Ibizan Epiphany & Ascension
Ibizan Epiphany is a five-part installation that follows on from my previous sculpture exploring the linear trajectory of language. This piece shifts focus to Ibizan party culture, expanding on my idea that it can be seen as a kind of neopilgrimage. I started noticing strong parallels between religious or historical pilgrimages and the way Brits travel to Ibiza, often repeating the same rituals, chasing a sense of transformation, release, or belonging—just in a very different setting.
The installation plays with these comparisons through five elements:
Cymatic Laser on Cyanotype – A cyanotype print shows laser-generated cymatic patterns from the spoken word “pilgrimage.” It’s mounted high on the wall, referencing the star followed by the three wise men—a kind of symbolic guide for this modern, hedonistic journey.
VIP Last Supper – A huge fabric print of a photo I took in a VIP area in Ibiza. It reminded me of The Last Supper—not in a literal sense, but in the way it captured this weird mix of performance, reverence, and group dynamics that often show up in nightlife spaces.

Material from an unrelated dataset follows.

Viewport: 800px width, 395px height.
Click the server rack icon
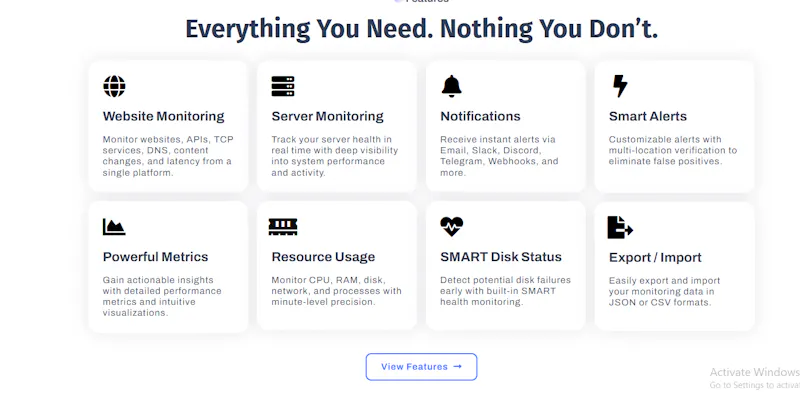[x=283, y=86]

Modern Nativity Gifts – My take on the traditional offerings of gold, frankincense, and myrrh—updated for Ibiza: Superdrug earrings, Dior Sauvage, and pink coke. These are the new symbols of value, status, and initiation within this scene.
Babe Shrine – A small shrine made with poppers, a photo of a british lady outside Café Mambo, and a Tumblr quote. It’s a tribute to the sincerity and absurdity that coexist in nightlife and online spaces.
Cymatic Hymn Mix – Shown on an old monitor, this video loop features cymatic visuals from a sound mix I made combining the hymn “God Leads Us Along” with “Ibiza” by The Manor. It’s a clash of the sacred and the profane, and it sort of captures the spiritual chaos of the whole thing.
A lot of this was loosely informed by Claude Lévi-Strauss’s ideas about myth—how the same kinds of stories and patterns repeat across cultures, even if the symbols change. Ibizan Epiphany looks at how those patterns show up in places we don’t usually think of as “spiritual,” and how nightlife can hold its own kind of ritual, meaning, and myth-making.
Ibizan Ascension is a continuation of the ideas I explored in Ibizan Epiphany, this time digging deeper into the subtle religious undertones of Ibiza’s party culture. The work still uses cymatic patterns to explore how sound and language carry mythic weight—pulling from Claude Lévi-Strauss’s idea of mythemes (core building blocks of myth) and translating them into a more chaotic, sunburned context. The piece was also partially inspired by a surreal moment when I saw Luca Bish in Ibiza airport while me and my flatmate Flo were having a pint from Burger King. That kind of low-stakes transcendence sits right at the heart of this work.
The installation is made up of five parts:
Ryanair ascension – Found footage of people getting mash up on a flight to Ibiza is overlaid with an audio reading of 2 Kings 2:2, a passage describing the prophet Elijah ascending to heaven. It’s shown on an old crt monitor.
Rio de Janeiro Filter Screen – I poured molten glass wax over a printed image of a Renaissance painting depicting Elijah’s ascension. This version survived after two others cracked in the process, which somehow felt right. It acts as a kind of warped filter—half religious icon, half club bathroom mirror.
flaming charriot – In the Bible, Elijah gets taken up in a fiery chariot. In this version, it’s a plaster cast of a rolled up €10 note i found in my pocket on new years day. surrounded by a fire emoji shape made from leftover pink coke from Ibizan Epiphany. It’s part relic, part iconography, part evidence.
Pink Chariot – I scanned the same €10 note used in the cast and printed it onto a laser-cut wooden chariot. Drawing the shape in Illustrator nearly broke me, but it brings together divine transport and tourist economy in one strange object.
Cymatic Map – A series of cyanotype prints work almost like a blueprint or map of the sculpture’s ideas. They stand in for the theoretical threads running through the work—language, repetition, ritual, and the transformation of the everyday into the mythic. this was my first time trying to use cymatics in this way.
Ibizan Ascension continues to play with the idea that modern mythologies don’t happen in temples or texts—they happen in airports, on party flights, and in weird, glowing moments that feel bigger than they should. And Luca Bish, if you ever see this: do not fumble Grace.